** Opening INPUT RECORDS block **

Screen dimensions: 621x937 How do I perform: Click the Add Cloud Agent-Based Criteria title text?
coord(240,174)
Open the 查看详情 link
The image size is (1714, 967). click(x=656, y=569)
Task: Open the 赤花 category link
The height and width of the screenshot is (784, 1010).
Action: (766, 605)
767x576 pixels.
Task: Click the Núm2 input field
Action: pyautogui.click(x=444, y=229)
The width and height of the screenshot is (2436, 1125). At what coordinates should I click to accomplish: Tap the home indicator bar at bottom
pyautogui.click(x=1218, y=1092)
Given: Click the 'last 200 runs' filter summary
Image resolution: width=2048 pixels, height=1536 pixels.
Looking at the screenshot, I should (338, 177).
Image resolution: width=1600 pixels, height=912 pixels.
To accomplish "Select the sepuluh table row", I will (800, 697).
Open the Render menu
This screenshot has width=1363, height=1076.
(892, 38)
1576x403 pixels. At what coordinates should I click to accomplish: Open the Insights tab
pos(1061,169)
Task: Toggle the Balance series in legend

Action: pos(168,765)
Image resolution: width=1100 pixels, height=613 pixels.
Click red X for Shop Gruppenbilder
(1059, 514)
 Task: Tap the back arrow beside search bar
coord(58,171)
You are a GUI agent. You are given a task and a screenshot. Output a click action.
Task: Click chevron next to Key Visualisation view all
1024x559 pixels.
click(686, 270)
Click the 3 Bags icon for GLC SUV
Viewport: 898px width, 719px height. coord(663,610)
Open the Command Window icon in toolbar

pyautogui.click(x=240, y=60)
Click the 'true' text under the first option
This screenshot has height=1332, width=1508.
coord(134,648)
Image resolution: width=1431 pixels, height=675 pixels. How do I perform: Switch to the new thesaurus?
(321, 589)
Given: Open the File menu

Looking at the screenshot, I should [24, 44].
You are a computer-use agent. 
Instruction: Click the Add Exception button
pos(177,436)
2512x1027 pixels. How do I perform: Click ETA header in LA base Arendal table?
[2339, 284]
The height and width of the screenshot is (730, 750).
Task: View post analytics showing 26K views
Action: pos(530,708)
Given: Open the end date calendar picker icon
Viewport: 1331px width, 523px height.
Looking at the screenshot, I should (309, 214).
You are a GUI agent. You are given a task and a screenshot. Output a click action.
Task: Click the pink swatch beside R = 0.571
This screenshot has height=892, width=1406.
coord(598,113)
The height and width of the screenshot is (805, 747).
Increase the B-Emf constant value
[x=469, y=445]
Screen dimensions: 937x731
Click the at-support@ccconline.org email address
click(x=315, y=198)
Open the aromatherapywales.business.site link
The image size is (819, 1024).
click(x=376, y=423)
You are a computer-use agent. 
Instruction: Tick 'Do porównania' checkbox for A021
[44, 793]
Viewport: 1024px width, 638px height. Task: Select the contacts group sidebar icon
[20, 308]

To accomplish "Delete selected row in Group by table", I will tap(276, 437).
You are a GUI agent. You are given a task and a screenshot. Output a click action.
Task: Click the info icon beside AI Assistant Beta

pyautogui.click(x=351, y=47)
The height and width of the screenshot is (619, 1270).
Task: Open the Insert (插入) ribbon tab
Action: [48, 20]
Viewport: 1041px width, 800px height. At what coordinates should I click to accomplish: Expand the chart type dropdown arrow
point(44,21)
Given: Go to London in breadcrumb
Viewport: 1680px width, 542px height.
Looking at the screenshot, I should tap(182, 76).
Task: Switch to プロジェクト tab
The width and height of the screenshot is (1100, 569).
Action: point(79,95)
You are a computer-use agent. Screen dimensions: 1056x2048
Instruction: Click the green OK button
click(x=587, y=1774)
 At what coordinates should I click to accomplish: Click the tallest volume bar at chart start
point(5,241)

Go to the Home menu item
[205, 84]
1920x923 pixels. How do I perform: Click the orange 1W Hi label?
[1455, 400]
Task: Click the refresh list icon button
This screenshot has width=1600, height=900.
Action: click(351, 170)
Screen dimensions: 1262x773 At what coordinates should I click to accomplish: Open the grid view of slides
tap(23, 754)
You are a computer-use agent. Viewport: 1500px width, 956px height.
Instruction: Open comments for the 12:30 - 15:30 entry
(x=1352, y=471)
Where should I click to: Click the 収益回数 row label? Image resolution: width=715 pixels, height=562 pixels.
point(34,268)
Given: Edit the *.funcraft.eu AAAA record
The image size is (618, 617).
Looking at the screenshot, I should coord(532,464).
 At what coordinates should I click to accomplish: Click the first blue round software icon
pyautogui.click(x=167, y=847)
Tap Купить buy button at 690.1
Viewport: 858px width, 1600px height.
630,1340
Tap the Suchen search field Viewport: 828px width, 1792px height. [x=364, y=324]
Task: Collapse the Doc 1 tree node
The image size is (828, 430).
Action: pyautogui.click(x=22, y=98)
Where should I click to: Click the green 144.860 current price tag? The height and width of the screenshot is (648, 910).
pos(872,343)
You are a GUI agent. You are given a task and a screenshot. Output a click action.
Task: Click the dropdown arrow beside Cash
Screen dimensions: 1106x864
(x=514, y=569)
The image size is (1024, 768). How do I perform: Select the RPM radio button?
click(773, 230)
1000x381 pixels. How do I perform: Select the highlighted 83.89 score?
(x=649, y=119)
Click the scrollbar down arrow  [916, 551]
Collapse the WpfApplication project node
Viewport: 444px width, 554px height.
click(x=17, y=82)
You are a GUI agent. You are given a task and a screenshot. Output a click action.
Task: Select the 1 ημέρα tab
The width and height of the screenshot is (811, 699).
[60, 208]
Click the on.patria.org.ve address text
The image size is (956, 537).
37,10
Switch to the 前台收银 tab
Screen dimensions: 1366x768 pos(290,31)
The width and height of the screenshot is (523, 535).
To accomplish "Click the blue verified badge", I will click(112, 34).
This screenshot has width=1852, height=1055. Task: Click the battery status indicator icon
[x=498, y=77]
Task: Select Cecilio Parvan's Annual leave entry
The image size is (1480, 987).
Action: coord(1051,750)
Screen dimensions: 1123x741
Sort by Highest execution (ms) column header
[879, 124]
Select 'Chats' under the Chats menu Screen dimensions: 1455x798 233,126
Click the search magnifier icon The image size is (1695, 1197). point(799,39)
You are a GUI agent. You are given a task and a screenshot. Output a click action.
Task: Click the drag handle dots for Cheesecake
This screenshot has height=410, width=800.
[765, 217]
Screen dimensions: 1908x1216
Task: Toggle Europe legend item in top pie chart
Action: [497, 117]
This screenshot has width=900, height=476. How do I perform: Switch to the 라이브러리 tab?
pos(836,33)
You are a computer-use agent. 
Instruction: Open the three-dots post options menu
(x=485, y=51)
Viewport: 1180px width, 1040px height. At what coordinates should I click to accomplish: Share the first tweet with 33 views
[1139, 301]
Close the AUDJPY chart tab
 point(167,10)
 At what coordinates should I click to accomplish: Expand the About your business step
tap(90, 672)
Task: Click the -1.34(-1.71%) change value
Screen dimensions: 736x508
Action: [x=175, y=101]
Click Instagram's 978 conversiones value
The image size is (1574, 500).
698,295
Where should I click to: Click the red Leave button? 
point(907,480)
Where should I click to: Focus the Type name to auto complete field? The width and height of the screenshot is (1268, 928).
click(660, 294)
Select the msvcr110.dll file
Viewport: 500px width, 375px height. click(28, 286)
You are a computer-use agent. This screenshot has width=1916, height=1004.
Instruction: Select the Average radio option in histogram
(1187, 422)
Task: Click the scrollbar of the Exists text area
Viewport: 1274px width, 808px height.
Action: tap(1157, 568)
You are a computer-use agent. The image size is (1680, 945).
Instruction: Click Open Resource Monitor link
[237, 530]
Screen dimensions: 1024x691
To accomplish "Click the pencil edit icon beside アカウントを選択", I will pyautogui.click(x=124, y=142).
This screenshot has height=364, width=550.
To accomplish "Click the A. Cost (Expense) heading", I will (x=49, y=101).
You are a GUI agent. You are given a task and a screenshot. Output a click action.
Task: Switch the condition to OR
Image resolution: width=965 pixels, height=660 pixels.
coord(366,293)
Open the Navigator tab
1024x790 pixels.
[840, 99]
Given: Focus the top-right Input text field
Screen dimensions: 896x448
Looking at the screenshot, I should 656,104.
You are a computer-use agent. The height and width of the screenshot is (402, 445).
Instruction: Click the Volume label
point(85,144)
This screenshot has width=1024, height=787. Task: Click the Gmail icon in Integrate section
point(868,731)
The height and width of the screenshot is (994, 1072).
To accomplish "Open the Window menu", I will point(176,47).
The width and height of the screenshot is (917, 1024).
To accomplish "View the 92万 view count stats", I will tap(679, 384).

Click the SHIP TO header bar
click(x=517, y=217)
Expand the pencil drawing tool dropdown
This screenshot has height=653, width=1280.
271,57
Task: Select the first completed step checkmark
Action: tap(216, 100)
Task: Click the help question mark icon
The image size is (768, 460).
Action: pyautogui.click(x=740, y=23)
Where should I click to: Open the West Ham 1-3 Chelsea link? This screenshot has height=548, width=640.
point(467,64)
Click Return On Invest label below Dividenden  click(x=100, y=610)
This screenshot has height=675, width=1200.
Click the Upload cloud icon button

** Closing INPUT RECORDS block **

_WHAT IS REQUIRED_: Report every line from the material above that mentions the word "node".

_YOUR RESPONSE_:
Task: Collapse the Doc 1 tree node
Collapse the WpfApplication project node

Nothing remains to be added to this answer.